EXERCISE DIRECTIONS:
Below are the lines to check; count those holding the string "will" and give only the number.

BEGIN RECORDS PROVIDED

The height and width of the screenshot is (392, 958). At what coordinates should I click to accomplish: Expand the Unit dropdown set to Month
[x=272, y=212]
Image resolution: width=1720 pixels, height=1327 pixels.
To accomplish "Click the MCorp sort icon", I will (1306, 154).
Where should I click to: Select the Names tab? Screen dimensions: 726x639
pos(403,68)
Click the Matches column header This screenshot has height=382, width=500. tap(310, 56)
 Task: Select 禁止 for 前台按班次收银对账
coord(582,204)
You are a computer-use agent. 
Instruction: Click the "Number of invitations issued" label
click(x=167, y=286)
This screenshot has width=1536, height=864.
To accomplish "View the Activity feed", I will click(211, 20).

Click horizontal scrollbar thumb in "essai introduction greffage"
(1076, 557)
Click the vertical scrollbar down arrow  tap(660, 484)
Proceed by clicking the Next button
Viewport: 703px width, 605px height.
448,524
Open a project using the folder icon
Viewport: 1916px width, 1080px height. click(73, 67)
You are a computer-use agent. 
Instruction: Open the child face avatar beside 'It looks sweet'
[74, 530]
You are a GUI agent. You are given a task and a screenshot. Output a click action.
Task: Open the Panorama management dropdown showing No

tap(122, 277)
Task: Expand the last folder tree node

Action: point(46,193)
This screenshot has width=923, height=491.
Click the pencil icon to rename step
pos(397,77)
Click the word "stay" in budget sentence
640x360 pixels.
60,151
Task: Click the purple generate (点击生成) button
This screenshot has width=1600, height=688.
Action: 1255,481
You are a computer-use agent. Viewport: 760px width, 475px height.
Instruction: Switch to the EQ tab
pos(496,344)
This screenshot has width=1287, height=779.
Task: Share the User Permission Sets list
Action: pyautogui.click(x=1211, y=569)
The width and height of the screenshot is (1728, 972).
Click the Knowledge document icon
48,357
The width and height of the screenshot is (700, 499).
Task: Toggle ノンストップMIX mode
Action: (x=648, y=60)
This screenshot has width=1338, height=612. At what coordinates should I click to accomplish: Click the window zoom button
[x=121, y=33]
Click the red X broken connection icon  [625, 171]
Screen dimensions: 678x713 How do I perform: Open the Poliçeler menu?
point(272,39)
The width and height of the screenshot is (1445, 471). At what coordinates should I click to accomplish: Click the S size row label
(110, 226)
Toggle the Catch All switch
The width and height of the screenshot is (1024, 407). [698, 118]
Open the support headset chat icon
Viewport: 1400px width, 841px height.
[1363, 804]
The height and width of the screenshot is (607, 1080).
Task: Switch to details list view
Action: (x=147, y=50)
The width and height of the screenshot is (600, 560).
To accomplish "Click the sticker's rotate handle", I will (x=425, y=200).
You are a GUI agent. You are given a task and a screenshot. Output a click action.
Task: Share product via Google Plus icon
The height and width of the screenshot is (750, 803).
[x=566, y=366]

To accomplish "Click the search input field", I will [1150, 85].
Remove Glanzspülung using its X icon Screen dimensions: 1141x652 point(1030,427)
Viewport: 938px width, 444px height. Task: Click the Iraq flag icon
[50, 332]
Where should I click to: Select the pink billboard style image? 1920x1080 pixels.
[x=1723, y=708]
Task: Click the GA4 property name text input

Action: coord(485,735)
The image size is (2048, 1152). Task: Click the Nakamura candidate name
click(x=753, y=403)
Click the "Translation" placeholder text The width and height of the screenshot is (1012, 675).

END RECORDS PROVIDED

WRITTEN SOLUTION:
4